世界文学会

Society of World Literature JAPAN

2022年度 第3回連続研究会のお知らせ

2022年度 連続研究会「疫病と世界文学」

第三回研究会 6月11日(土) 14:00-17:00

  1. 田中真美 「人を冒す“悪疫”に抗して 『デカメロン』における“ペスト”に関する一考察」
  2. 高山秀三 「トーマス・マンと感染症」

研究会はOnline で行います。

参加希望者は、世界文学会事務局宛の問い合わせフォームで、「第三回連続研究会参加希望」と書いて、ご連絡ください。
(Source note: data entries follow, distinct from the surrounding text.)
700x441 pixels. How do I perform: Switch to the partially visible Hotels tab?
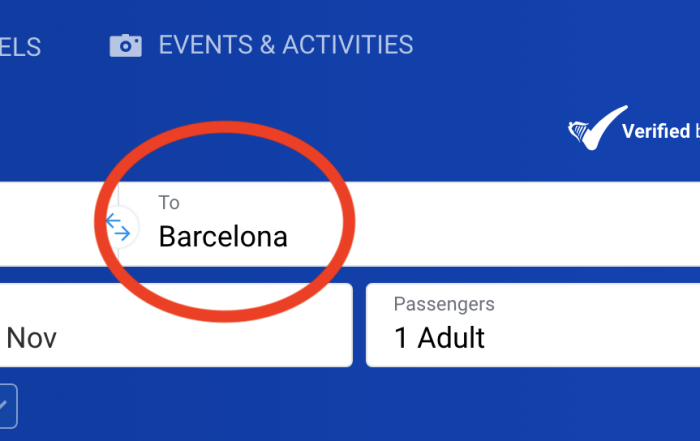click(x=20, y=47)
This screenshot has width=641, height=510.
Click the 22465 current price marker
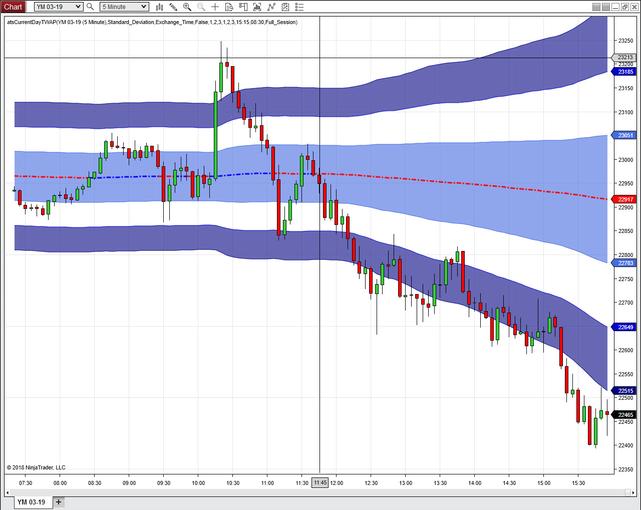click(626, 414)
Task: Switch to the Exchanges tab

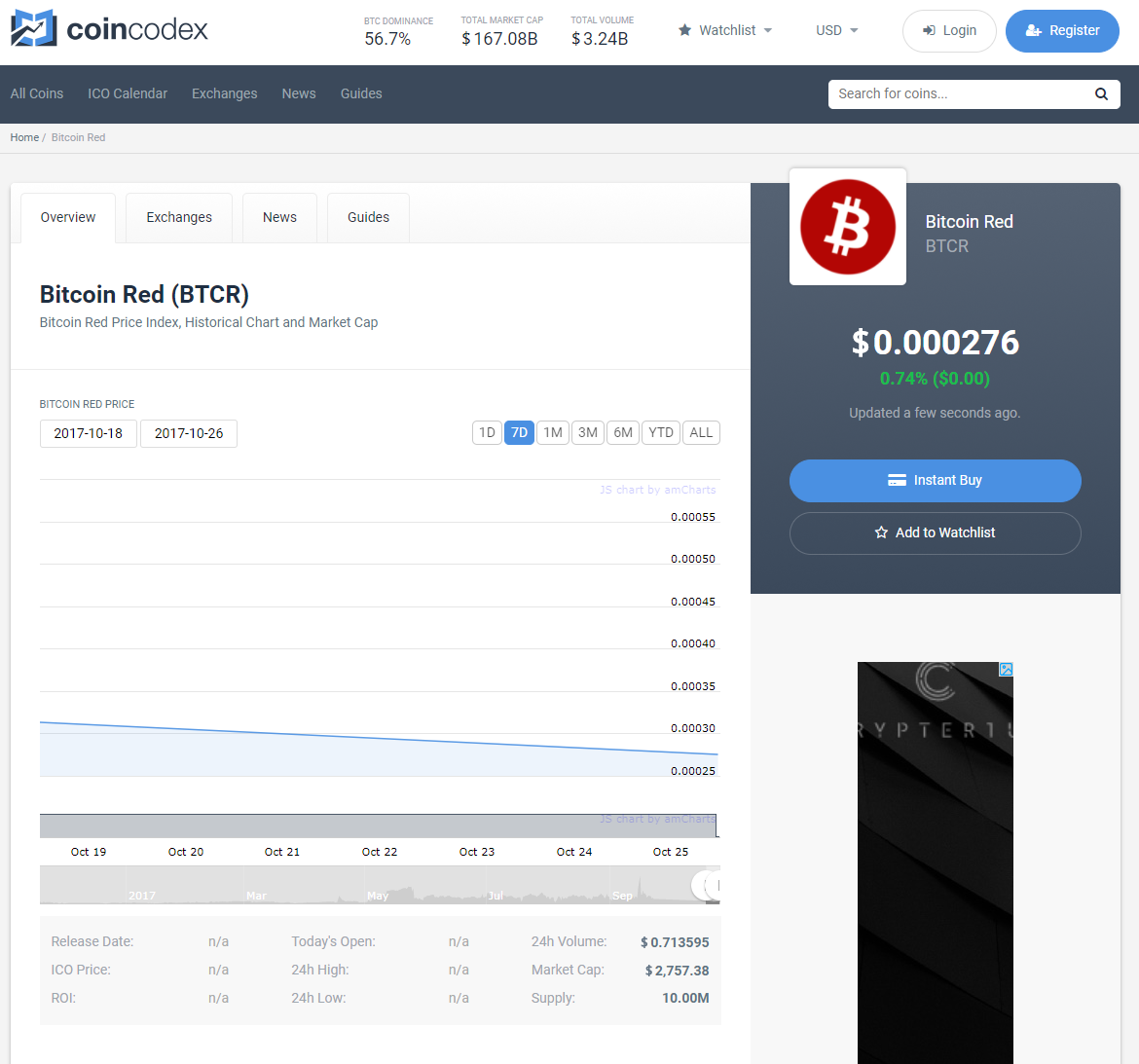Action: click(179, 217)
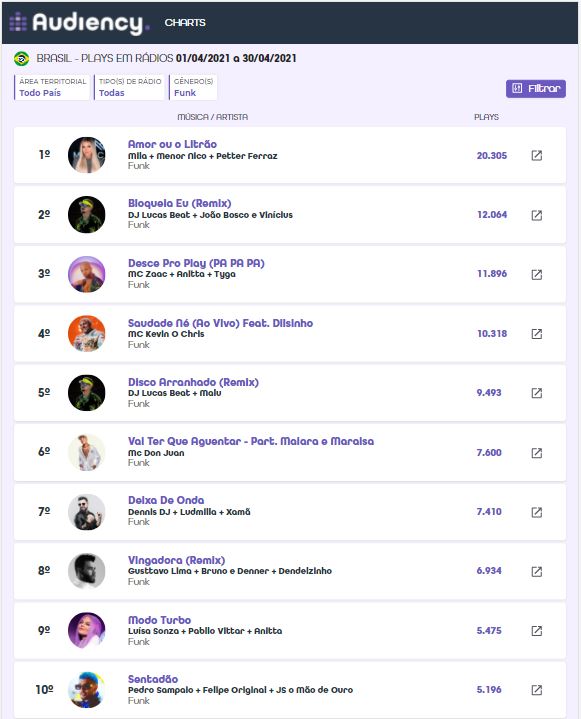The width and height of the screenshot is (581, 719).
Task: Open external link icon for Modo Turbo
Action: (x=537, y=631)
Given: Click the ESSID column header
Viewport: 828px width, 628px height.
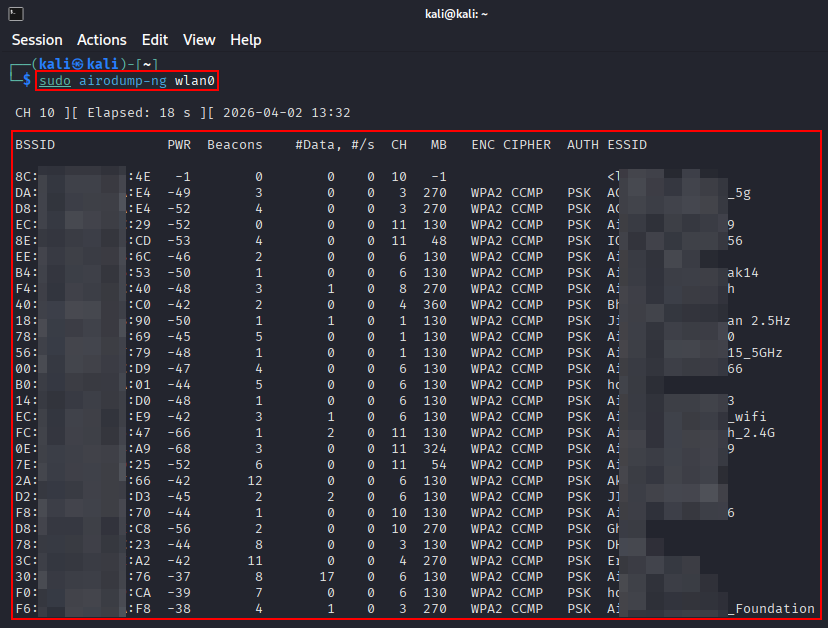Looking at the screenshot, I should 627,145.
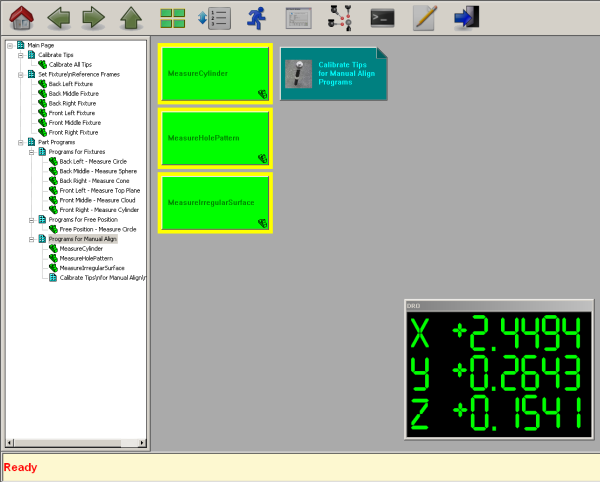Select Calibrate All Tips in tree
The width and height of the screenshot is (600, 482).
click(74, 64)
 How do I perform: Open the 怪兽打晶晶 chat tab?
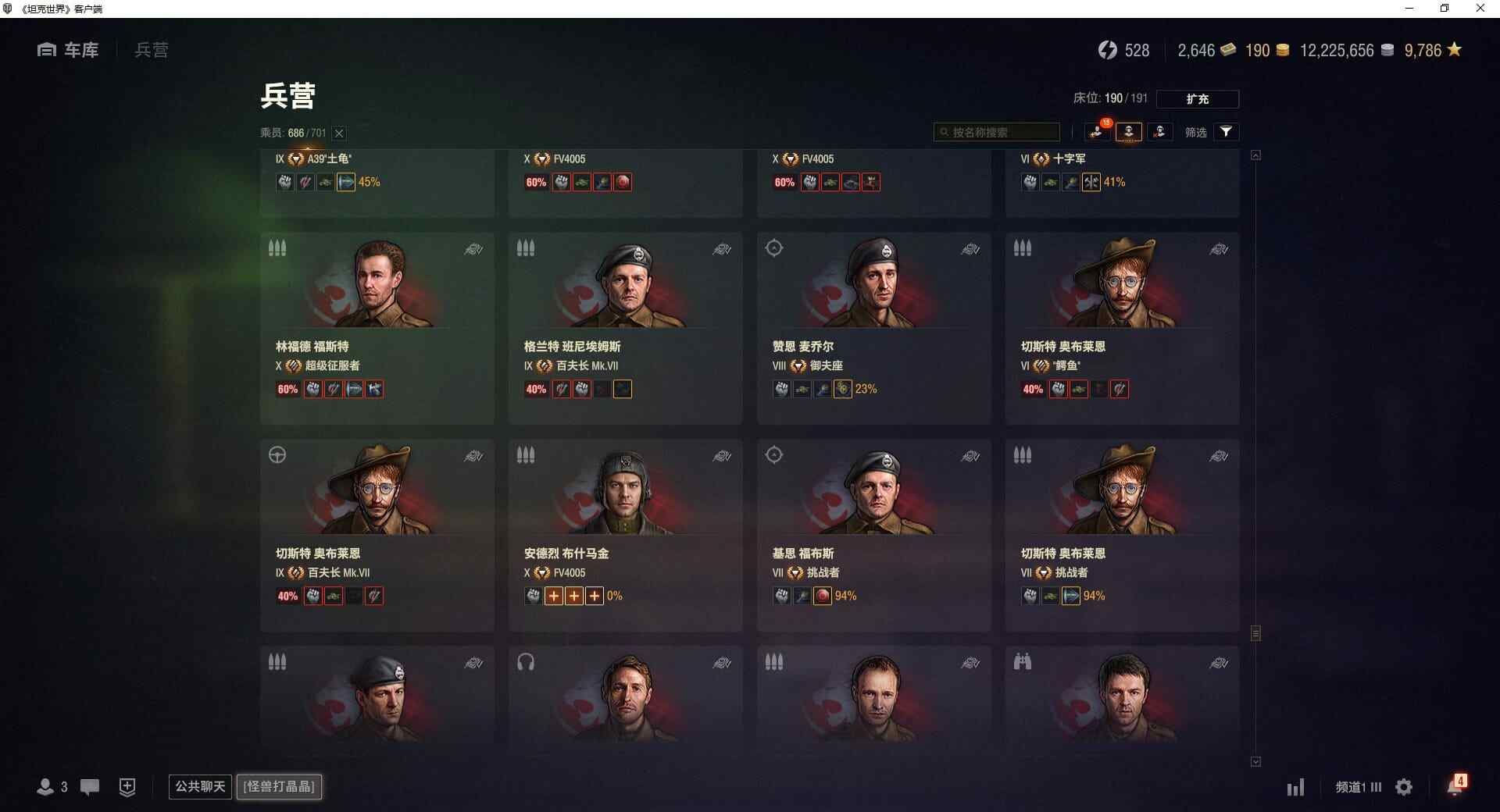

Online参加方法を折り返し連絡します。
なお、会員以外の希望者は、お名前とEメール・アドレスの他、所属、専門分野(関心領域)を書き添えてください。

<発表要旨>

田中真美「人を冒す“悪疫”に抗して 『デカメロン』における“ペスト”に関する一考察」

ジョヴァンニ・ボッカッチョ(1313-1375)の『デカメロン』では、収録された100話の物語が語られることになった契機として、冒頭、1348年にフィレンツェを襲ったペスト禍が描写される。その迫真性に富む記述を、年代記などと並んで、当時の惨状や公衆衛生のあり方を伝える貴重な証言として知る人は多いだろう。また、死の影が背景として描き置かれることは、各話で語られる生に溢れた人間模様を際立たせ、ここに本作の意義が見出されてきたのも事実である。 しかし、この“ペスト”描写を丁寧に観察すると、死そのものへの恐れよりもむしろ、それにより崩壊した人間性に対する危機感が露わとなる。ここには、“ペスト”を指して使用される語の、我々の知る「伝染病としてのペスト」には限定しきれない、より広範な意味を読み取らねばならないであろう。また、この描写が直接「枠物語」に接続されていることや、読者(あるいは聴衆)が実際にその惨禍を知る者たちであることにも注意を向けたとき、この危機的状況に対する意識が『デカメロン』全体を構築する上での礎となっていることは明確である。“悪疫”に抗するボッカッチョの筆が本作で語りかけているのは何であったのか、本発表をその考察の機会としたい。

高山秀三「トーマス・マンと感染症」

トーマス・マンはその作品で多くの感染症を扱っているが、それらはいずれも作品の核心に触れる重要な意味を担っている。たとえば『ヴェニスに死す』の主人公は旅先のヴェニスで出会った少年への愛に耽溺し、営々と築き上げてきた謹厳で品位ある人格を崩壊させ、死に至るが、コレラは主人公の精神の劣化に乗じてその存在を侵食し、破壊する邪悪な病として描かれる。また『魔の山』の主人公はたまたま訪れたダヴォスの療養所で結核の徴候を発見され、そこに7年間居つづけることになるが、その感染は価値中心を失った時代を生きる主人公の空虚な精神が呼びこんだものとして語られる。
感染症だけでなく、初期作品で多く扱われた神経症や狂気、さらには晩年の『欺かれた女』における癌を含めてマンが描いた病は、すべて文化的な記号性をつよく帯びた「隠喩としての病」(スーザン・ソンタグ)だった。人生につきまとう災厄として病は文学のなかでしばしば絶対悪の位置を占めてきた。他方で、文学はしばしば生の意味を捉えなおす契機として病を扱ってきた。生涯をとおして病める人間であるという自覚を持ちつづけたマンは、文学における病のエキスパートだった。今回の発表では、マンの作品にあらわれた感染症に焦点をしぼり、それらがどのような意味を付与されているかを探る。